A reestruturação e a insolvência de empresas poderão ser maiores no próximo ano, uma vez que se espera que a pressão sobre as empresas de retalho e hotelaria em todo o Reino Unido “se intensifique”, alertaram os especialistas.
Os chefes da insolvência sugeriram que as alterações nas taxas empresariais e os custos laborais mais elevados poderão colocar muitas empresas de rua em maior risco a partir de Abril próximo.
Os dados do Serviço Oficial de Insolvência mostraram que as insolvências empresariais aumentaram ano após ano, uma vez que as empresas também competiram com o frágil sentimento do consumidor.
Governo Os números mostram que as falências deste ano até novembro foram “ligeiramente superiores” às de 2024, embora tenha havido uma descida mensal.
Isto é o que disseram os especialistas do setor Associação de Imprensa Esperam que as insolvências continuem a aumentar no próximo ano, especialmente em sectores como o retalho e a hotelaria.
Em 2025, uma série de marcas, viz ilha fluvialClara e pizzaria Houve uma reestruturação significativa.
No início deste mês, a rede de fast-food Leão O local se tornou a última rede a ser fechada como parte de uma reestruturação após ser comprada pelo cofundador John Vincent.

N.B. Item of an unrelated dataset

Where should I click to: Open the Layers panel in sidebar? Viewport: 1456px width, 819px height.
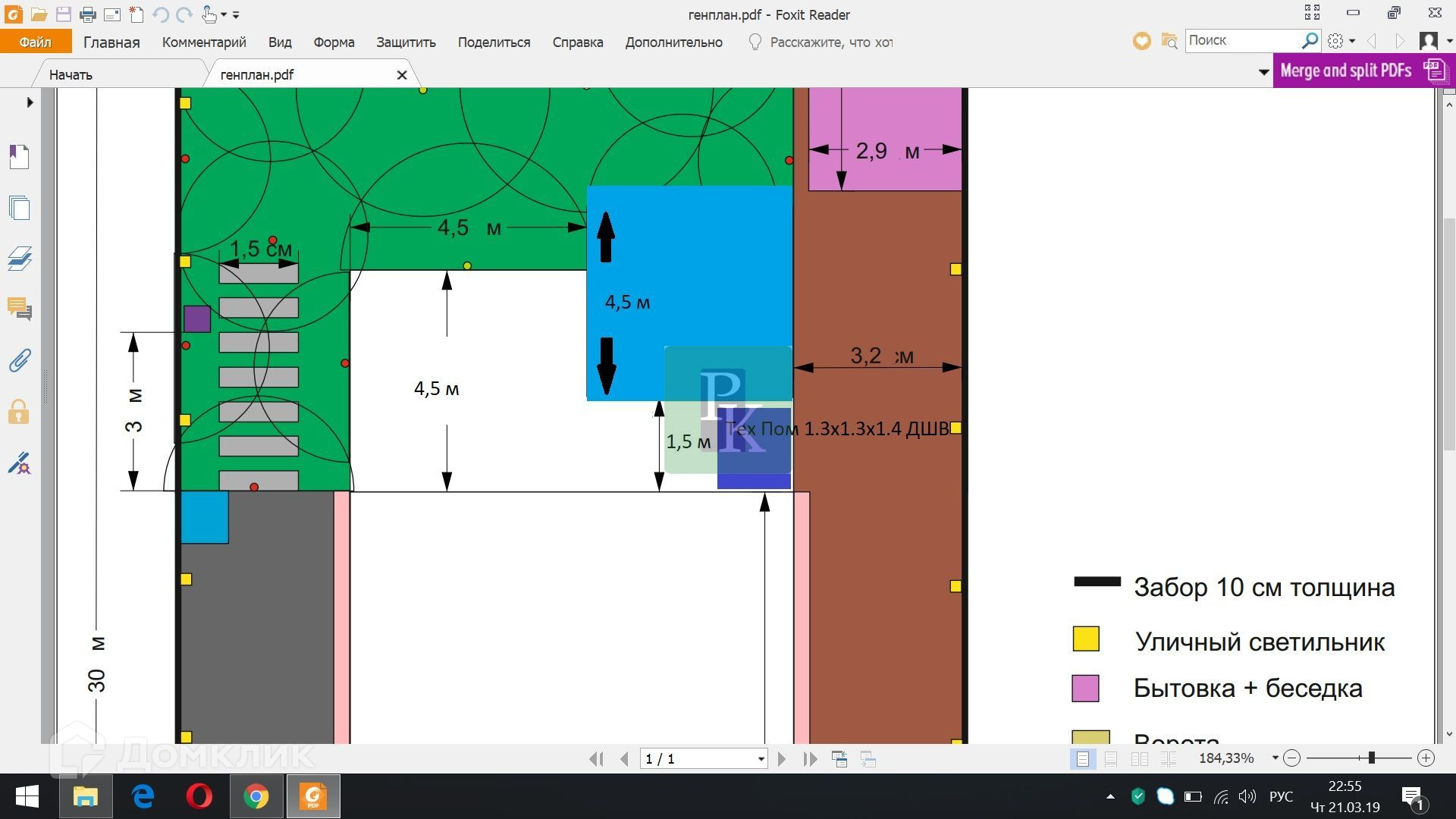pyautogui.click(x=19, y=259)
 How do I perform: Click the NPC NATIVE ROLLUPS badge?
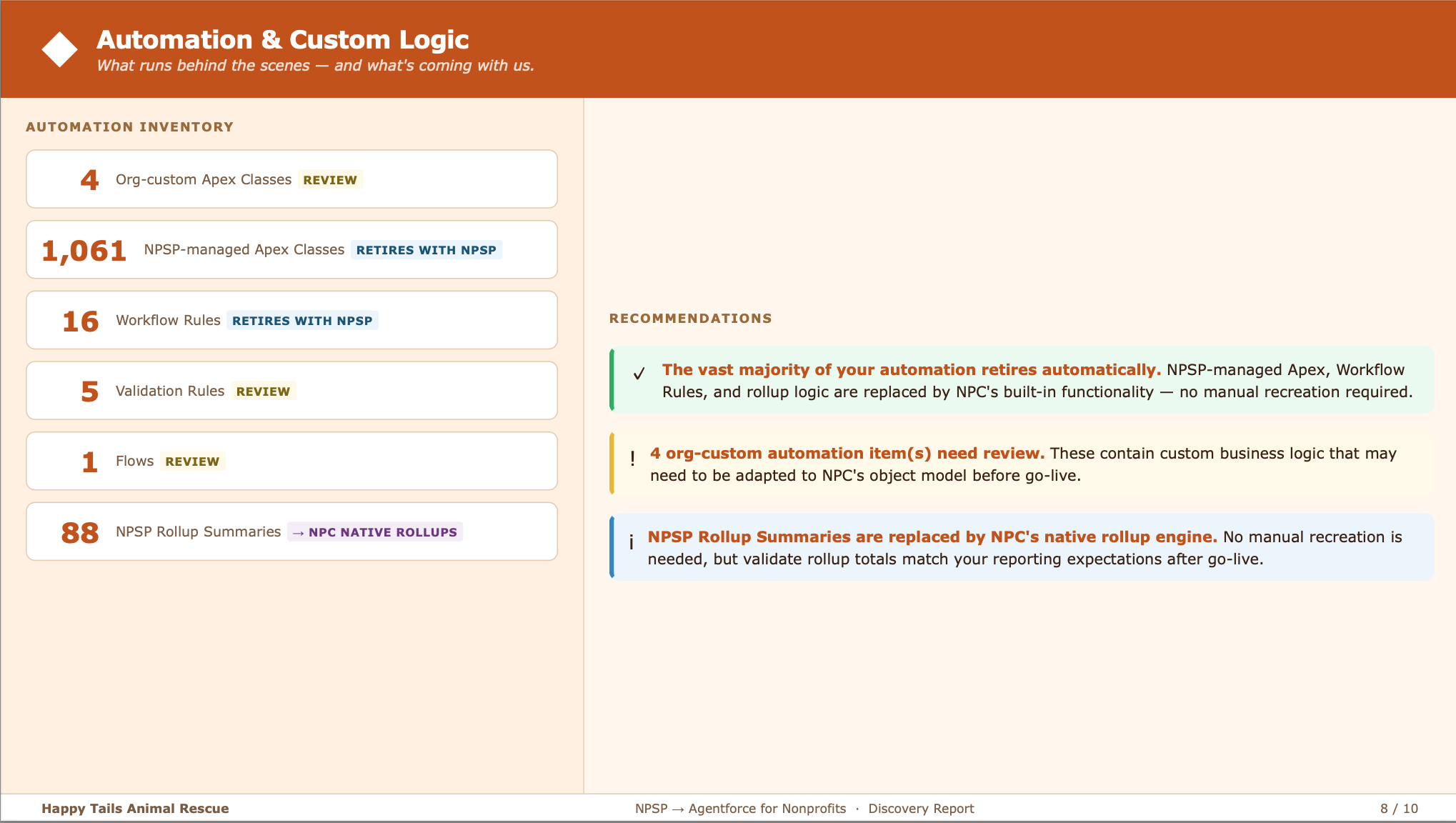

Matthew Richards, chefe adjunto de reestruturação e insolvência da empresa de consultoria Agets, disse à Press Association que espera que os problemas recentes nestes setores continuem no próximo ano.
Ele disse: “O varejo e a hotelaria registraram um aumento nas insolvências e inquéritos nos últimos três meses, à medida que um coquetel tóxico de problemas financeiros atingiu as empresas nesses setores.
“O aumento do salário mínimo nacional e do NI (Seguro Nacional) dos empregadores no início deste ano foi um choque – e aumentou os custos numa altura em que muitas empresas lutavam para se manterem à tona.
“Com as novas taxas comerciais e um salário mínimo nacional mais elevado a entrar em vigor a partir de Abril de 2026, esperamos que a volatilidade do retalho e da hotelaria aumente à medida que as empresas lutam para fazer face ao aumento dos custos que lhes são impostos.”
Will Wright, executivo-chefe da Interpath no Reino Unido, que supervisionou os procedimentos de Clare e TGI Friday, concordou e destacou as pressões sobre os orçamentos familiares apertados.
Ele disse: “Varejistas, operadores de lazer e grupos de hospitalidade esperavam algum espaço para respirar depois de anos de agressões.
“Em vez disso, o aumento dos custos operacionais, os orçamentos familiares mais apertados e o aumento das taxas empresariais significam que as pressões provavelmente se intensificarão à medida que avançamos em 2026.
“Neste contexto, esperamos ver um aumento na atividade de reestruturação. Não um declínio, mas uma mudança definitiva.”
O diretor-gerente da Kroll, Benjamin Wiles, também destacou que a volatilidade pode surgir da “dupla compressão” das pressões dos consumidores e do aumento dos custos trabalhistas.
Isso ocorreu porque a empresa também previu que a administração de varejo provavelmente aumentaria em 2025.
Ele disse: “Se uma palavra pudesse resumir 2025, seria ‘incerteza’.
“Condições económicas difíceis e orçamentos atrasados significam que muitas empresas adoptaram uma abordagem de “esperar para ver”.
“Em contraste, 2026 deverá ser um ano de decisões difíceis. Com vários sectores já sob pressão, prevê-se que as administrações de retalho em 2025 sejam 7% superiores às de 2024.”